Подвижники советуют употреблять пищу простую, не искать сладкой из предосторожности, чтобы не родилось пристрастие к пище или страсть к лакомству, которая влечет к пресыщению, предает страсти чревоугодия — родительнице плотской похоти; не отвергать невкусную пищу, но все предлагаемое вкушать понемногу, как дар Божий, с благодарением к Подателю всех благ. И святые отцы, и врачи советуют для укрепления здоровья чаще разнообразить пищу, чтобы она не приедалась. Наше тело требует разных питательных начал, которые все вместе нельзя находить в одной пище.

Когда мы живем вместе с другими, от которых зависит приготовление пищи, и когда предлагают нам пищу невкусную или дают слишком мало, или не вовремя, то в таком случае надобно стараться подавлять негодование, быть готовым отказаться от угождения своему вкусу и прихоти, надобно приспособляться к разным обстоятельствам в той мысли, что, верно, так угодно Богу и для нас полезнее.

= = = = =

### ЗАДАНИЯ
#1 Ради чего святые отцы и врачи советуют в отрывке о пище чаще разнообразить пищу?
#2 Изложите содержание отрывка о пище в двух предложениях.
#3 Перечислите все обстоятельства, при которых, согласно отрывку о пище, надобно подавлять негодование на предлагаемую пищу.

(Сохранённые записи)

= = = = =

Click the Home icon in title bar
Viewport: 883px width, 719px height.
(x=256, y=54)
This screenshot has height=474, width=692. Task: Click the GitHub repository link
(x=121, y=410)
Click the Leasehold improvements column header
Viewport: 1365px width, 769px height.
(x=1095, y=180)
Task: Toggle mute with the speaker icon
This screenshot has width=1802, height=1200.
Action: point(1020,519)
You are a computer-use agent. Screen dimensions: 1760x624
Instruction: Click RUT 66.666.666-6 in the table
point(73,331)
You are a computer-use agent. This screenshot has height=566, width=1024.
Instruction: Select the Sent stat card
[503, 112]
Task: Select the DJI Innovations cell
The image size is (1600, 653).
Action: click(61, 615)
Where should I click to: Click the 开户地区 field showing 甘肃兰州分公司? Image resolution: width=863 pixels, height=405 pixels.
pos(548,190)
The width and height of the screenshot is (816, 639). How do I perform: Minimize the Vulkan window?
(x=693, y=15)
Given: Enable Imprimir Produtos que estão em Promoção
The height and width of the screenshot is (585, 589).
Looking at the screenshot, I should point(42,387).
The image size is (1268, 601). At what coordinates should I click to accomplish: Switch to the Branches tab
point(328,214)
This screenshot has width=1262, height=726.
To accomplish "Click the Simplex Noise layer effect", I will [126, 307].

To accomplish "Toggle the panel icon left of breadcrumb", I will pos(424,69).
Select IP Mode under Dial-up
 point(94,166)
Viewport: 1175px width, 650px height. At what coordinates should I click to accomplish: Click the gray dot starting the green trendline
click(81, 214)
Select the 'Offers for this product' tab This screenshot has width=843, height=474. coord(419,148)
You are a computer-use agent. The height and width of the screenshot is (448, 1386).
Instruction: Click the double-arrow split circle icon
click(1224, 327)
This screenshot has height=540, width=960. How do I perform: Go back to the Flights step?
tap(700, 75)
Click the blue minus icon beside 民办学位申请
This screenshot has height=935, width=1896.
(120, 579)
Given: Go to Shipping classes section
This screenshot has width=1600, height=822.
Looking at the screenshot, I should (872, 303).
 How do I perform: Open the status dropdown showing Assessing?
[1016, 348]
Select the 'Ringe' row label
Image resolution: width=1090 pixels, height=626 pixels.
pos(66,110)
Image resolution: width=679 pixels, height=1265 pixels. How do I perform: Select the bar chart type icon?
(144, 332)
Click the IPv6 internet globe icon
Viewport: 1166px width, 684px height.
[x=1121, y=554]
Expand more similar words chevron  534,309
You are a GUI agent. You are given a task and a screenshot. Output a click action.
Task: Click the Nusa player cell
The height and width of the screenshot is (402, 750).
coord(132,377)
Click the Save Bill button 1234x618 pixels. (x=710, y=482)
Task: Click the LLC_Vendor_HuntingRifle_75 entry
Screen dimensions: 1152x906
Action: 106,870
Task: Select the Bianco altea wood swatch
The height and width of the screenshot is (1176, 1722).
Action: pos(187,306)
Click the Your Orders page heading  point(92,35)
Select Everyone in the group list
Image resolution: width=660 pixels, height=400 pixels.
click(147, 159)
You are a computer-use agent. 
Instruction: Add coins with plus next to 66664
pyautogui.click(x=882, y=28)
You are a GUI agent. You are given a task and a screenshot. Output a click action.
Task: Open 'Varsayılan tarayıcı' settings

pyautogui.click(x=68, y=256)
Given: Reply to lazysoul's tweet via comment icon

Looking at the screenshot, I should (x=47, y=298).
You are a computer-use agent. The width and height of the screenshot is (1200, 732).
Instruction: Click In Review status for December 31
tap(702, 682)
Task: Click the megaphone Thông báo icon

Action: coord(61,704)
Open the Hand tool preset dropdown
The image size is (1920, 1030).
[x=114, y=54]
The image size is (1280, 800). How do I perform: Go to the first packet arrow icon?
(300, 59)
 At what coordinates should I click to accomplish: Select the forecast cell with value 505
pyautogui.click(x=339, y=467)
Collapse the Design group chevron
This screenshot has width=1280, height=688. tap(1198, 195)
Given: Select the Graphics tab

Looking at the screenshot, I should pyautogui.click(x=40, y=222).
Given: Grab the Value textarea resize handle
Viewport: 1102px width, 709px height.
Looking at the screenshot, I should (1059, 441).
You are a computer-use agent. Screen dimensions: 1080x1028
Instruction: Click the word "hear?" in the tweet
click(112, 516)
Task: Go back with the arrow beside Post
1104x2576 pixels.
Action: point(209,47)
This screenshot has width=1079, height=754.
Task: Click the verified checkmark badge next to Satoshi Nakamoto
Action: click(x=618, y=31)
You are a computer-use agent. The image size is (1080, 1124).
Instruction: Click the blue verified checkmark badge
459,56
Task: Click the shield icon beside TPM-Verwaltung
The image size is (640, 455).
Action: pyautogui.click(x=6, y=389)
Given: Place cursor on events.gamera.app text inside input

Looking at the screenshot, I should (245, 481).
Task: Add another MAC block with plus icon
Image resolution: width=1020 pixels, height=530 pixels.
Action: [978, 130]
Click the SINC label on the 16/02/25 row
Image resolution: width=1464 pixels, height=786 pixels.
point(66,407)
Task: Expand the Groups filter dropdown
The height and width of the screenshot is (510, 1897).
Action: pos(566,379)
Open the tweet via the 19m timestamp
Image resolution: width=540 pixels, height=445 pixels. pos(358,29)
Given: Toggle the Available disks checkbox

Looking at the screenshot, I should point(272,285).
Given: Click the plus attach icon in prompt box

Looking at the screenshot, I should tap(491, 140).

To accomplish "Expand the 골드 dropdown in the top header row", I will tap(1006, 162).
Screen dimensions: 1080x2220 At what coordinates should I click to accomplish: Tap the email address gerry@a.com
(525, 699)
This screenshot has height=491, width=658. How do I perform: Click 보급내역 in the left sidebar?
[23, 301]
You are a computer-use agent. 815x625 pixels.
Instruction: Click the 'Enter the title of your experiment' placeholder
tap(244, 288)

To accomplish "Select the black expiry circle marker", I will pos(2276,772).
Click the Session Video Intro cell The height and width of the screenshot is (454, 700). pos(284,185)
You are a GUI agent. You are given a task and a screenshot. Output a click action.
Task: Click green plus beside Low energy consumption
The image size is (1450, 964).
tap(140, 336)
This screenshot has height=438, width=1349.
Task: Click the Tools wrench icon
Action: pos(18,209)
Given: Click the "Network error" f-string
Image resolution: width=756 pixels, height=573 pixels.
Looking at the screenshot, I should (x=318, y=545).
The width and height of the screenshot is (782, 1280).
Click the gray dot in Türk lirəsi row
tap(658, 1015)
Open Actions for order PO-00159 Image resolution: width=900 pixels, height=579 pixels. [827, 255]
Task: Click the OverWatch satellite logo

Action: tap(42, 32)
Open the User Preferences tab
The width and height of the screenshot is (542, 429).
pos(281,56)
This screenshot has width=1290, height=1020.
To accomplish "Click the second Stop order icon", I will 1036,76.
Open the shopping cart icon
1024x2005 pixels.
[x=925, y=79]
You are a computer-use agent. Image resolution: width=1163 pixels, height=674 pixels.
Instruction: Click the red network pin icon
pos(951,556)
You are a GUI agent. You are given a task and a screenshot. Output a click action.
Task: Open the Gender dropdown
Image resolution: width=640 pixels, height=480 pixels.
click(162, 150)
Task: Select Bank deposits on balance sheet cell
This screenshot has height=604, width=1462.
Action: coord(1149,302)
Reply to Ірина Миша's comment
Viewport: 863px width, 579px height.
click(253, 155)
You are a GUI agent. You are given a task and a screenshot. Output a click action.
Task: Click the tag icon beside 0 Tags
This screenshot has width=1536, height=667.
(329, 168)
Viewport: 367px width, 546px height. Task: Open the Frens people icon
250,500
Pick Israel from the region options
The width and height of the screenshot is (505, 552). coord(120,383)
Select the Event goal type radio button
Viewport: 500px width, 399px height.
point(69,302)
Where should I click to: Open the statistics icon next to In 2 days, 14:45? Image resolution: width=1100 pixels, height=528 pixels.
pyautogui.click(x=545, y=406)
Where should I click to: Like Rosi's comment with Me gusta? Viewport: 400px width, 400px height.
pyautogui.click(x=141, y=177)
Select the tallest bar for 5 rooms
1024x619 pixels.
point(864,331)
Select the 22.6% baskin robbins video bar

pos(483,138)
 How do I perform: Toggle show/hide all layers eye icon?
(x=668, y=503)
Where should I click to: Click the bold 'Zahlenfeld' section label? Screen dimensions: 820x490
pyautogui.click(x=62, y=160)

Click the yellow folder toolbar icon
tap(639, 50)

= = = = =

### РЕШЁННЫЕ ЗАДАЧИ
#1 Ради укрепления здоровья и чтобы пища не приедалась.

#2 Подвижники советуют есть простую пищу, не искать сладкой и не отвергать невкусной, вкушая всё понемногу с благодарением Богу, а святые отцы и врачи рекомендуют разнообразить пищу, поскольку тело нуждается в разных питательных началах. Если при совместной жизни пищу подают невкусную, в недостаточном количестве или не вовремя, следует подавлять негодование и приспосабливаться, считая, что так угодно Богу и полезнее для нас.

#3 Пищу предлагают невкусную, её дают слишком мало, её дают не вовремя.